A costume or historical film without an armada of designers and tailors in the credits? Unthinkable. Big fashion houses are also surrounded by a cinematic aura. The world of the rich and beautiful, who tailor their own lifestyles to suit themselves, while the audience is left with nothing but astonishment and wondering how this or that would look on themselves ... this cosmos offers enough tempting abysses to bathe in for decades like in a huge tub full of rose water. Fashion and the moving image - a perfect match. This is evident once again in Ridley Scott's HOUSE OF GUCCI, and in the family folds of the fashion company with rock 'n' roll appeal depicted therein.
Fashion designers are often border crossers, and fashion is in many cases a story set against the backdrop of migration - which is why fashion also demonstrates, with every stroke of genius that inspires a breathtaking outift and with every stitch that holds a dress or a suit together, the difficulties of creating a new existence while maintaining one's own identity without outwardly revealing too many seams. Fundamental, but hidden in plain sight. This is before even discussing the often-inhumane working conditions in the production of cheap clothes. When the focus fades from the designer’s artistic identity, personal dramas do the rest to keep life exciting and to keep the most exclusive brands in the public eye. Even those in the high-fashion industry are only human.
The story of the Guccis, as told by Ridley Scott, begins in Florence and follows the path of founder Guccio Gucci to the UK. A journey through time - from the beginning of the 20th century, through the growing influence of fashion magazines in the 1950s, to the 1970s, a highly eventful decade for the Gucci family in terms of fashion, to that Monday, March 27th, 1995, on which fatal shots were to be heard outside the company’s Milan headquarters. A bloody climax to passionate confrontations, which had now also generated keen interest in the fashion industry among fans of mafia legends. Both fashion and crime belong to pop culture, as THE ASSASSINATION OF GIANNI VERSACE: AMERICAN CRIME STORY - also proves.
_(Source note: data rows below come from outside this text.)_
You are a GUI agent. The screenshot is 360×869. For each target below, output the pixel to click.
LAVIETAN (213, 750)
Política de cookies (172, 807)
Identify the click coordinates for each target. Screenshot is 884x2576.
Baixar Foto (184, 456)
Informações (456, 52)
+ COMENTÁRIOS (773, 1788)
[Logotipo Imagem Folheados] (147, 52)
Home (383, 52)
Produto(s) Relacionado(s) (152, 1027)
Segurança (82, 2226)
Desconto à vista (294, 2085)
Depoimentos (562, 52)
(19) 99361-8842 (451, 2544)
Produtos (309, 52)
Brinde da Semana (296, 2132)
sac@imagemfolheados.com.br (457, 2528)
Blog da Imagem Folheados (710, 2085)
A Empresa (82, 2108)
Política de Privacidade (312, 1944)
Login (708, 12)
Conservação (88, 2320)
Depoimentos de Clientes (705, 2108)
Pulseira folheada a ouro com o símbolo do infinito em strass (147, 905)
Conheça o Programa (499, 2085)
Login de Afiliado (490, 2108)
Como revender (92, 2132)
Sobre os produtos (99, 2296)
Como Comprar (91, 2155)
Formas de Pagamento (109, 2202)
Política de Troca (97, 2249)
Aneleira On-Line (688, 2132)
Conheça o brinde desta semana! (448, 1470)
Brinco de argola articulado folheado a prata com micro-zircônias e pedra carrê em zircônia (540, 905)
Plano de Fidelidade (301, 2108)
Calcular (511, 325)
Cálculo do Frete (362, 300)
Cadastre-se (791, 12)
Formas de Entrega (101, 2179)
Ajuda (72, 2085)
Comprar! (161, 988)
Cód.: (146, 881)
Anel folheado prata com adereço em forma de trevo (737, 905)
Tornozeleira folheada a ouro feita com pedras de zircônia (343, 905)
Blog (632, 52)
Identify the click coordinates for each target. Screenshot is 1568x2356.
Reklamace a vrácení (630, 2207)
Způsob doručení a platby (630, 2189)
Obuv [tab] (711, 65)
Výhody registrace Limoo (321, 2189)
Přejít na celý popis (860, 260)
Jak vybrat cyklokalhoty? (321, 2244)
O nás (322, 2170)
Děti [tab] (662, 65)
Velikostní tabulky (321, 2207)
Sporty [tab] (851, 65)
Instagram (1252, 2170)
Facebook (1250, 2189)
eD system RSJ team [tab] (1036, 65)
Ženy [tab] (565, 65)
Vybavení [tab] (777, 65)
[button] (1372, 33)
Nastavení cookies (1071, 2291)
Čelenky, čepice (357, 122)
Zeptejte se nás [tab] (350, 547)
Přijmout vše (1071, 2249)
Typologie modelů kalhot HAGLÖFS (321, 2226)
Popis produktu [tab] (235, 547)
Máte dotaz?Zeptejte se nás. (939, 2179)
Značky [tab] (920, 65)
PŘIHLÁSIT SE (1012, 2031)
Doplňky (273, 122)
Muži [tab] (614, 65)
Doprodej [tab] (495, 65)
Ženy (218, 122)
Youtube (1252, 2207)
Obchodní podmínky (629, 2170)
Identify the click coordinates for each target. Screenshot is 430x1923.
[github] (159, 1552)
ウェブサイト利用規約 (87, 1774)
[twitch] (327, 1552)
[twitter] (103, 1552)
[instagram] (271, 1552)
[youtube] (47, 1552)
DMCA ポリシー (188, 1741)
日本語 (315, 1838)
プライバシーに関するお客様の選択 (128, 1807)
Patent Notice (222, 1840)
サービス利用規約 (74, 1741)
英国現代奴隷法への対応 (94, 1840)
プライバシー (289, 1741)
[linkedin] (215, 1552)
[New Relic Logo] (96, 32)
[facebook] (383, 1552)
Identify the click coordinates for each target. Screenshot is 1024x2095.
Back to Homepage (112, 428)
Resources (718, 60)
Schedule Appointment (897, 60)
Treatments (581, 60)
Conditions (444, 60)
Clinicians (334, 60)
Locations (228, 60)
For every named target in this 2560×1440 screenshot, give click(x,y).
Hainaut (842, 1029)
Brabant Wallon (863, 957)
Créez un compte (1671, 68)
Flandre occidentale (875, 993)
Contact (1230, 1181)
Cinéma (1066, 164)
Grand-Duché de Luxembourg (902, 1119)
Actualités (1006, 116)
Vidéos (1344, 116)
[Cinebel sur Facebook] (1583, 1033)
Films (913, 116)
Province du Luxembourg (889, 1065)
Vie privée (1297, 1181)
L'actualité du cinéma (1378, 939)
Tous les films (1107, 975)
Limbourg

Fashion and film ... a match made in pop culture heaven. Simpsons and Balenciaga, you know the drill. It's no coincidence that pop diva Lady Gaga, who in the tradition of Madonna, has always constantly reinvented her own self-image, embodies the character of the ex-wife of murdered Gucci grandson Maurizio in HOUSE OF GUCCI. Fashion icons like Lady Gaga show in their real life as superstars, how even a dress made of raw meat can emphasize how dutifully we all wear our skin to market every day, that the creation of a public image is hard work. An effort that can itself become a fetish. Countless influencers know this. Even the most simply produced but heavily staged make-up tutorials or sneaker unboxing clips bear witness to it.
Fashion is a fast-moving business, films are, in the best case, made for eternity. But Fellini's LA DOLCE VITA endures in large part because of the dress (still on display at the Cinecittà film studios) worn by Anita Ekberg in her role as the idolized movie star. What would Luc Besson's THE FIFTH ELEMENT be without the costumes of Jean-Paul Gaultier, who himself can be considered an early prime example of a fashion designer whose personality merged with his brand and became a personified style icon? Robert Altman's "PRÊt-À-PORTER," the wonderful Louis Vuitton references in Wes Anderson's DARJEELING LIMITED: moving images and moving stories really bring out fashion, and without them all films would be naked, even the realistic ones without a glam factor. Even poor “normal” people wear clothes, after all.
Film is fashion – an unavoidable conclusion for FFCGN. The range of filmmakers who have left their mark on the fashion world through advertising alone is vast. It ranges from Martin Scorsese to Kathryn Bigelow, from Harmony Korine or Gaspar Noé to David Lynch. Jane Campion succeeded in making a magnificent film about the relationship between fashion, love, history and art with the drama BRIGHT STAR. The poetry of Keats meets the creative brilliance of the dressmaker Fanny Brawne, who unlike him can live from her craft. To live by and for all that one loves ... this is the stuff of which dreams were woven, and not only in the 19th century. This longing never goes out of fashion in motion pictures.